Not: Fotağrafları ile görmek isterseniz, nesetosun.blogspot.com adresinden 26 Mart 2012 tarihli yazımda görebilirsiniz..

 

29 Eylül 2014 Pazartesi

YATIN KALKIN ÖCÜYE(!) DUA EDİN...

   Minibüste, çarşıda, markette, durakta, yolda, pazarda... Birçok vatandaşımla sohbetim oldu son günlerde Keşan’ın ve ülkenin geleceği konusunda... Ortak akıl mı? Yanlış yapmışız!..
   Evet, CHP’ye oy veren, gördükleri bütün olumsuzluklara karşın CHP’yi yerelde iktidar yapanlar pişman... CHP’nin en tepesinden en alt kademesine kadar eleştiri yağmuruna tutuyor vatandaşım... ‘Türkiye’nin geleceği için’ oy verdiklerini söylüyor CHP’ye, ‘öcü gelecek!’ korkusuyla tercihlerini CHP’den yana kullandıklarını belirtiyor... Ülke ve Keşan’la ilgili gelecek düşüncelerini konuştuğumuz vatandaşlarımdan çıkardığım sonuç şu oldu: Meğer CHP, aldığı oyları AK Parti’ye borçlu! AK Parti, kendi partililerinin ve destekleyenlerinin oyunu almış, AK Parti’nin ülke aleyhine geliştirdiği politikalardan korkanların tercihi de CHP olmuş... CHP’li siyasiler, isterseniz bir silkelenin biraz... Ola ki AK Parti’de bir dağılma, parçalanma olursa, sakın iktidar olma hayalleri kurmayın... Eğer AK Parti olmazsa, barajı aşacağınızdan dahi şüpheliyim... Yatın kalkın öcüye(!) dua edin... Vatandaşımın son yaptığı yanlıştan oldukça canı yanmış ve büyük bir ders verme hazırlığı içerisinde... Benden söylemesi... Ya kendinize gelin ya da kendinize gelin!.. Saygılarımla...

28 Eylül 2014 Pazar

DOĞAL GAZLA ISINAMAZSANIZ, BU YAZIMI OKUDUKÇA ISINIRSINIZ!..

   Günlerdir Keşan’ın en önemli gündem konularından birini doğal gaz tutuyor... Herkes gazlanmış vaziyette!.. Keşan’a doğal gaz gelmesinin en önemli nedeni ise -hava kirliliği ve bunun beraberinde sağlık sorunlarının ortaya çıkması- olarak savunuluyor... Doğrudur... Valiliğinden Kaymakamlığına, Belediyesinden sivil toplum örgütlerine kadar hepsi seferber oldu doğal gaz için... Sadece kendilerini kandırdıkları ise başvuran abone sayısından ortada!.. Yani bu konuda benim çok da bir şey söylememe gerek olmadığı aşikâr!.. Keşan’da 30 bin aboneden daha 500 abone başvuru yapmadıysa, bunun tek bir açıklaması vardır: Keşanlıların artık boş vaatlere karnı tok!

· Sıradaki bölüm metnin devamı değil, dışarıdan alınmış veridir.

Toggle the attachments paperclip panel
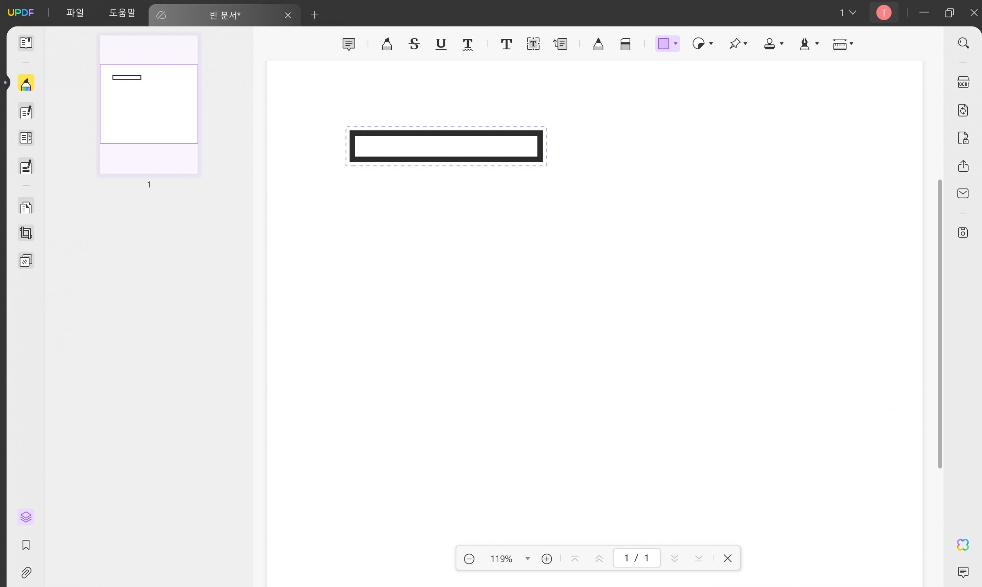Viewport: 982px width, 587px height. tap(26, 572)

Keşanlılar devlet yöneticilerine güvenmiyor, Keşanlılar yerel yönetime güvenmiyor, Keşanlılar sivil toplum kuruluşlarının temsilcilerine güvenmiyor... İsterseniz beni günah keçisi ilan edin hiç umurumda bile değil!.. Doğru söyleyeni dokuz köyden kovarlarmış... Alıştım artık!..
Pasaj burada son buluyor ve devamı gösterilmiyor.